Sunday, September 16, 2007

Cardinal Dulles on God, Schönborn, evolution

Here's something to tickle your brain on a Sunday:

Cardinal Dulles on God, Schönborn, evolution: "

From an article, 'God and Evolution,' from the October 2007 issue of First Things (ht: Egberto, for sending me the link), written by Avery Cardinal Dulles, S.J. (author of numerous books, including A History of Apologetics):

The pope was interpreted in some circles as
having accepted the neo-Darwinian view that evolution is sufficiently
explained by random mutations and natural selection (or ‘survival of
the fittest’) without any kind of governing purpose or finality.
Seeking to offset this misreading, Christoph Cardinal Schönborn, the
archbishop of Vienna, published on July 7, 2005, an op-ed in the New York Times,
in which he quoted a series of pronouncements of John Paul II to the
contrary.
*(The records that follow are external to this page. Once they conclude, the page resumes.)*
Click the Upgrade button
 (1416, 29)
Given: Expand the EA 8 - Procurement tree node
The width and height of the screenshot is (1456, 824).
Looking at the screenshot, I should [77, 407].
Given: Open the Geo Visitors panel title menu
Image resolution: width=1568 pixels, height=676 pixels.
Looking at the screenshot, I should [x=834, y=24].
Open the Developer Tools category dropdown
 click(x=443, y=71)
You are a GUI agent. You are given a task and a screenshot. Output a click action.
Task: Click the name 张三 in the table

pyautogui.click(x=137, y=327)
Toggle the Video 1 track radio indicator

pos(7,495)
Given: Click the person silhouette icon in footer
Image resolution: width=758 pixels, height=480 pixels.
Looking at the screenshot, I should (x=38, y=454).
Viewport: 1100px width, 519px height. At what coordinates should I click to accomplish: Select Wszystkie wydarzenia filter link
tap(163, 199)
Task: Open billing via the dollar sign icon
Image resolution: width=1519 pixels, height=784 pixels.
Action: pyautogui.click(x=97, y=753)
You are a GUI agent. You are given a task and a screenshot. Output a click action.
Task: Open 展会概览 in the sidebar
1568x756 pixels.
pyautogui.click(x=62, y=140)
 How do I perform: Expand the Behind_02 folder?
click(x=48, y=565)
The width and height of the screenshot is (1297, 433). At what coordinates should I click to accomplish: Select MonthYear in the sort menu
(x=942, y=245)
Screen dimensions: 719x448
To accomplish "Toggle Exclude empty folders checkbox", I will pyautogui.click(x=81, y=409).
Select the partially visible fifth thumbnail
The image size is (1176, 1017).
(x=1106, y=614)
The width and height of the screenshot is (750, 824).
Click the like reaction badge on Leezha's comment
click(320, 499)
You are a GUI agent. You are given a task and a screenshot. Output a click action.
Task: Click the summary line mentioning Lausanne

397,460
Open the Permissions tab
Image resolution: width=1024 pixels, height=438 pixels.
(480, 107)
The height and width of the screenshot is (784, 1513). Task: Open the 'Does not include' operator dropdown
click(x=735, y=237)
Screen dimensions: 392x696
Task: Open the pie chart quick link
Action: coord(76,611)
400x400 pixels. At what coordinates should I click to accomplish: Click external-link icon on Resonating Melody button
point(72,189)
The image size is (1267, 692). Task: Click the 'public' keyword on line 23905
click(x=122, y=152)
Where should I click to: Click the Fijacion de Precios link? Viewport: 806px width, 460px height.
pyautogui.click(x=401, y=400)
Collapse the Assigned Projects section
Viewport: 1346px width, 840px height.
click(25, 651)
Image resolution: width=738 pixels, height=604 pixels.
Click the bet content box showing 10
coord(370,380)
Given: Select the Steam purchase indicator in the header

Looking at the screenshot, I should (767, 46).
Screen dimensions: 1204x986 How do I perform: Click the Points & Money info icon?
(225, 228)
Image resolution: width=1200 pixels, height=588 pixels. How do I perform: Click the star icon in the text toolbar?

For example, the pope declared at a General Audience of July
19, 1985: ‘The evolution of human beings, of which science seeks to
determine the stages and discern the mechanism, presents an internal
finality which arouses admiration. This finality, which directs beings
in a direction for which they are not responsible, obliges one to
suppose a Mind which is its inventor, its creator.’ In this connection,
the pope said that to ascribe human evolution to sheer chance would be
an abdication of human intelligence.



Cardinal Schönborn was also able to cite Pope
Benedict XVI, who stated in his inauguration Mass as pope on April 24,
2005: ‘We are not some casual and meaningless product of evolution.
Each of us is the result of a thought of God. Each of us is willed,
each of us is loved, each of us is necessary.’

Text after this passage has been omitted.